Yep others own a brand new altima with a payment around $190 a month lol


----------



## Greenghost2212

Jimmy Bernat said:


> Yep others own a brand new altima with a payment around $190 a month lol


But its gonna take them twice as long to pay it off. And I bet they can't end the lease at anytime either.


----------



## Jimmy Bernat

Greenghost2212 said:


> But its gonna take them twice as long to pay it off. And I bet they can't end the lease at anytime either.


True if your not planning on keeping he car it works however in no way is an xchange lease a better deal numbers wise over a regular loan with even below average credit

Oh and go Sox


----------



## Shangsta

Greenghost2212 said:


> But its gonna take them twice as long to pay it off. And I bet they can't end the lease at anytime either.


You will spend 10,640 dollars this year leasing your Altima and at the end of the year you still won't own it.

You can buy a 2013 Altima for 11K and own it forever.


----------



## Greenghost2212

Shangsta said:


> You will spend 10,640 dollars this year leasing your Altima and at the end of the year you still won't own it.
> 
> You can buy a 2013 Altima for 11K and own it forever.

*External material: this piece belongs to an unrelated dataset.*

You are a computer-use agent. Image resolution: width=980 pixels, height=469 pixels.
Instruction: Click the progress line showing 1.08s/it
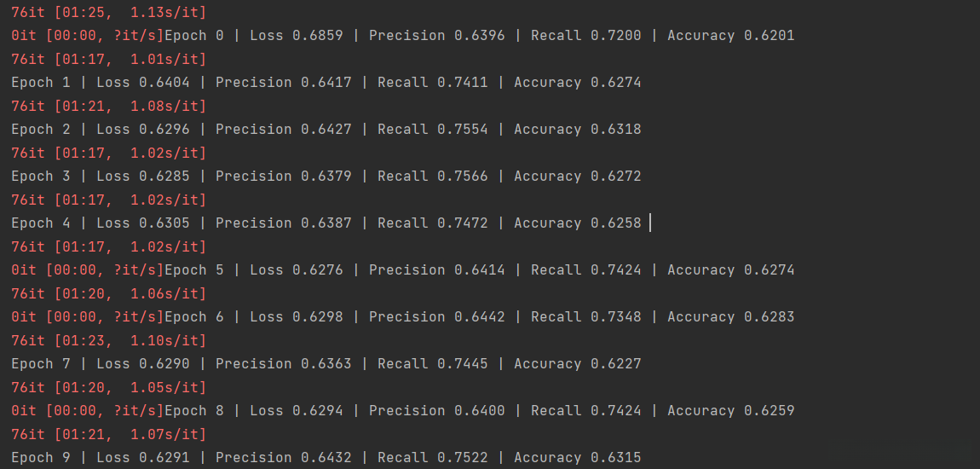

Also true. Side note I don't own my altima anymore thanks to some drunk. But before it got totaled I had free maintaince for two years. Damn drunks lol.


----------



## Greenghost2212

Jimmy Bernat said:


> True if your not planning on keeping he car it works however in no way is an xchange lease a better deal numbers wise over a regular loan with even below average credit
> 
> Oh and go Sox


Also name me a traditional lease with unlimited miles with OK credit???


----------



## Jimmy Bernat

Greenghost2212 said:


> Also name me a traditional lease with unlimited miles with OK credit???


I never said lease, I was implying a normal car loan 
That's why I said regular loan


----------



## Leonard818

Great topic! Im looking for a cheaper car for Lyft and eligible power driver bonus (2011 or newer in LA, ca) preferably 2013+ what would be your choice?


----------



## Richard Vasquez

I have a Scion xB 2005 it's a 1.5l it's awesome! Super roomy for the passengers


----------



## Adieu

Police exploder XL
Vinyl floors
Junkyard 3rd row retrofit
No aux port

PS why not Tahoe or Expy? They too big, pita to maneuver sometimes (trust me i know)


----------



## OCMike

I love my 2012 Kia Soul. I get a lot of compliments from PAX about how roomy it is. The biggest reason I like it is because Kia has to give me a visa gift card every year for the difference in the actual mpg vs the falsified MPG they put on the window sticker. I'll get a month or so of free gas every year until I run this car into the ground


----------



## occupant

Adieu said:


> Police exploder XL
> Vinyl floors
> Junkyard 3rd row retrofit
> No aux port
> 
> PS why not Tahoe or Expy? They too big, pita to maneuver sometimes (trust me i know)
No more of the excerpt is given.